• _TASK OBJECTIVE_
Nothing but the pictures should be left out when you copy the records exactly.

• _ENTRIES SUPPLIED_
==========

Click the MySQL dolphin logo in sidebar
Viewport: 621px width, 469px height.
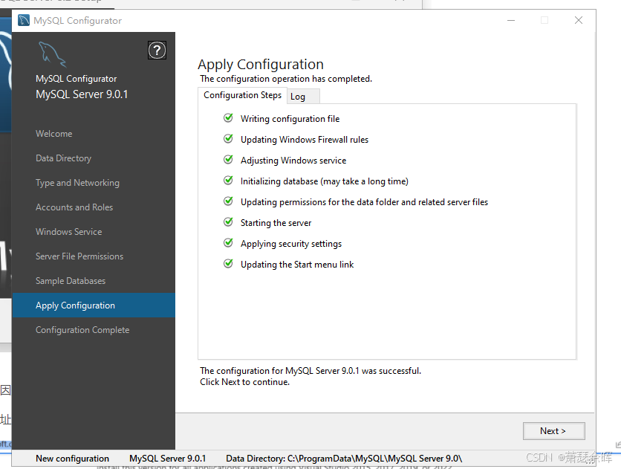click(52, 54)
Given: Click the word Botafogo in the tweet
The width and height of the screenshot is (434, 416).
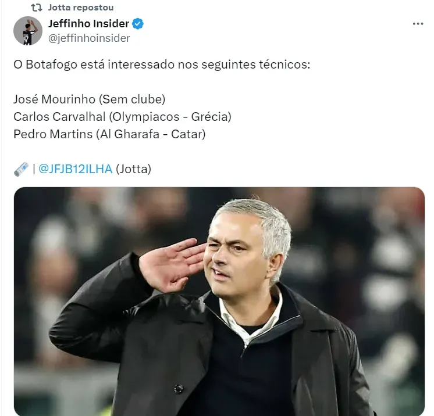Looking at the screenshot, I should 51,64.
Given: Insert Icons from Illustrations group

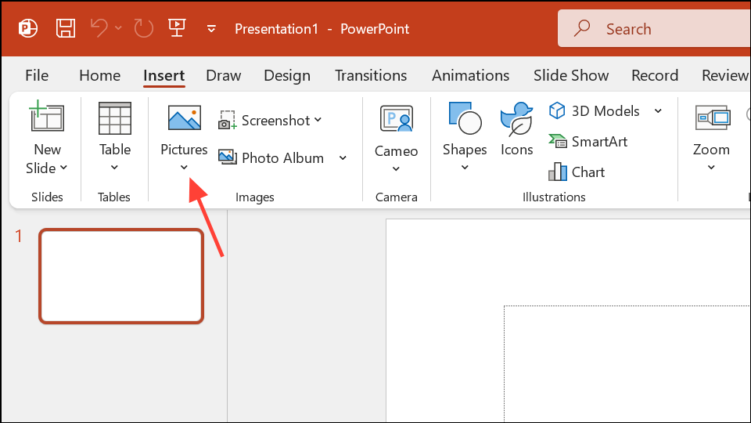Looking at the screenshot, I should click(x=517, y=129).
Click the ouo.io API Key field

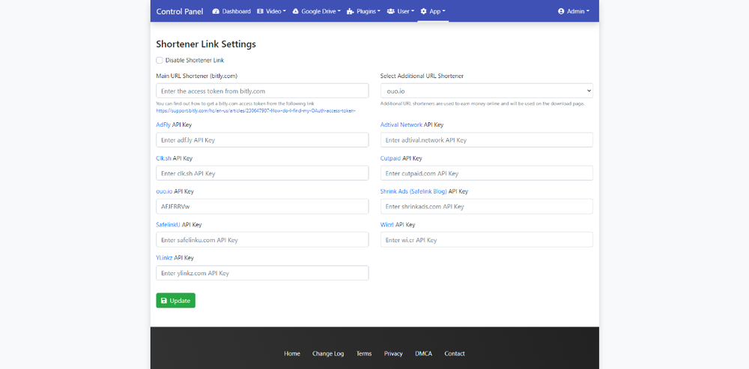coord(262,206)
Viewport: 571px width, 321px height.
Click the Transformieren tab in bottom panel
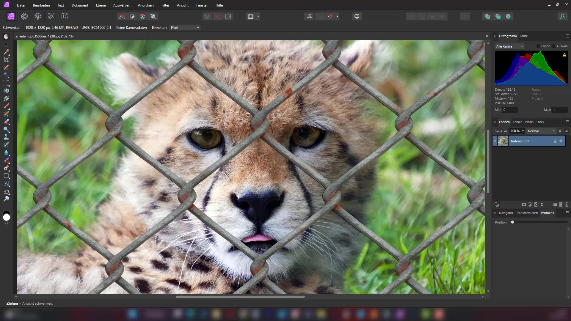tap(527, 213)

==========

• _RESPONSE TO THE TASK_
Click the MySQL dolphin logo in sidebar
Viewport: 621px width, 469px height.
click(52, 54)
Given: Click the word Botafogo in the tweet
The width and height of the screenshot is (434, 416).
Looking at the screenshot, I should 51,64.
Given: Insert Icons from Illustrations group

Looking at the screenshot, I should click(x=517, y=129).
Click the ouo.io API Key field

coord(262,206)
Viewport: 571px width, 321px height.
Click the Transformieren tab in bottom panel
tap(527, 213)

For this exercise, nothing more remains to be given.